I wasn’t sure whether I agreed with Dewy or not. Nonetheless he was a man I’d quickly grown to respect (having befriended the Tecla at sea off Kangaroo Island, South Australia, and having followed them to Melbourne and then Sydney, he’d flown in to join the Tecla post-race and hiked in from Russell to meet us in the secluded cove by the old whaling station a couple of days after we crossed the finish line). His worldly knowledge – especially of the sea – was encyclopaedic and I was in awe of his eternally jovial and can-do demeanor [as I tap away on this keyboard the following morning, and all the crew slowly arise on this cool sunny day, Dewy strides by orange juice in hand saying ‘Sell! Sell!’ in mock of my tapping away on the computer). I won’t forget his description the other night at Tryphaena, Great Barrier Island of the Southern Ocean: a giant’s chest heaving as it spins around the planet’s frozen pulsing vortex, powered as it goes by the warm injections sucked in from the three other oceans: the Indian, the Atlantic and the giant Pacific – the one I’m about to cross from these island-riddled shores of the Land of the Long White Cloud.

Fiona is now back on deck and has harangued her cabin mate, the next youngest on board, Kylie, to don underwear for a rare opportunity to wash, while at the same time cavorting as the ship’s diving pair. They dive off the ship and all of us cheer.

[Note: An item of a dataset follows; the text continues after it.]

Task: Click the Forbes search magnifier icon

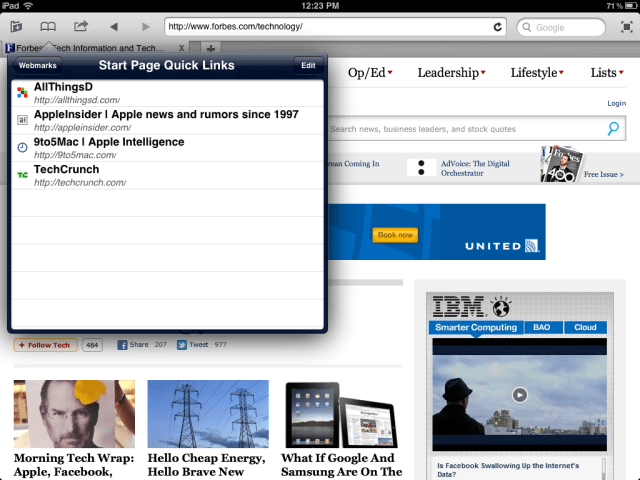Action: (x=613, y=128)
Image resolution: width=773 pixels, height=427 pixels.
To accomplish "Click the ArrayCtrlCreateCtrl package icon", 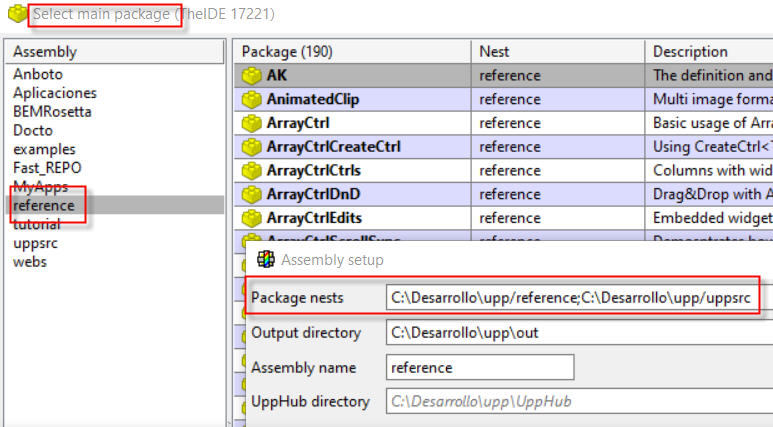I will coord(251,147).
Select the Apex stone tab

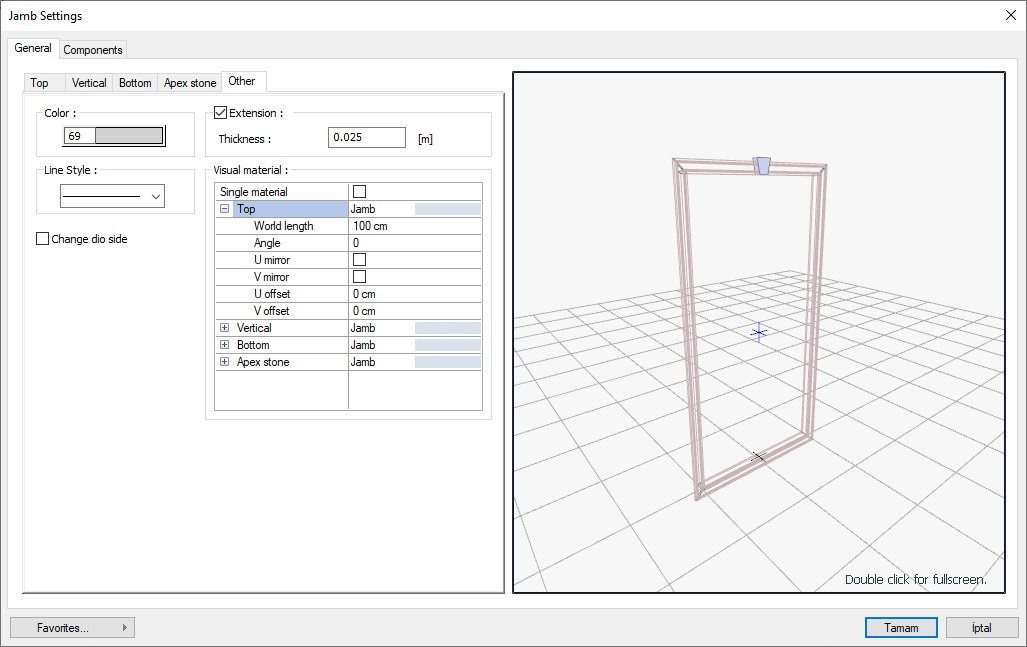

As the sun goes down and the boat sinks lower on a sinking tide beside the large timbered Orapiu Wharf on Waiheke Island (a 30 minute ferry ride from Auckland), Jet (pronounced ‘Yet’) our first mate (sister to Captain Gijs) brings out the sundowners and delicious finger food (an alternative to dinner on this festive evening). The wet ones wash down with hot fresh water together under the hand held shower nozzle on deck and much drunken frivolity endures. As people dry off, I bring out my travel guitar, which has seen regular use across the Tasman and down through the north-east island cruising. Trusted hand Rob and blue-eyed Roel (mid-fifties and an energetic sailor hailing from Tasmania) take turns on Rob’s recently ‘discovered’ mouth organ (in key of C) and we manage to pump out some jamming tunes. Darren (29 from Adelaide) joining on pots and pans from the galley, is chuffed when I play Paul Kelly’s ‘Adelaide’. Loes (late-twenties, Tecla’s fourth mate, from Netherlands and partner of Captain Gijs) is requesting songs from me, but joins in when we all erupt raucously into ‘500 Miles’ by The Proclaimers. Wilm (early-thirties from Netherlands, part of us paying crew, but older brother to Loes) is busy filming everyone and just happy that there is music; he’s been the one always requesting we have some guitar playing. The non-swimming mob maintain deep conversation in the fading sun beside the helm: Geoff (author and journalist semi-retired to Tasmania), Ray (gardener from Melbourne with a penchant for Billy Bragg and in his late-fifties) along with Herb and Dewy, chat with Sam (gentle and good-humoured in his late-twenties from Belgium, third mate of the Tecla and boyfriend of Jet). The patriarch and owner of the boat, Jan (father to Captain Gijs and First mate Jet) continues to tinker in the engine room, and at times he can be seen at the helm. He’ll assume more active crew duties when Gijs’ partner Loes leaves after this leg (she’ll be back again hopefully from Buenos Aires onwards).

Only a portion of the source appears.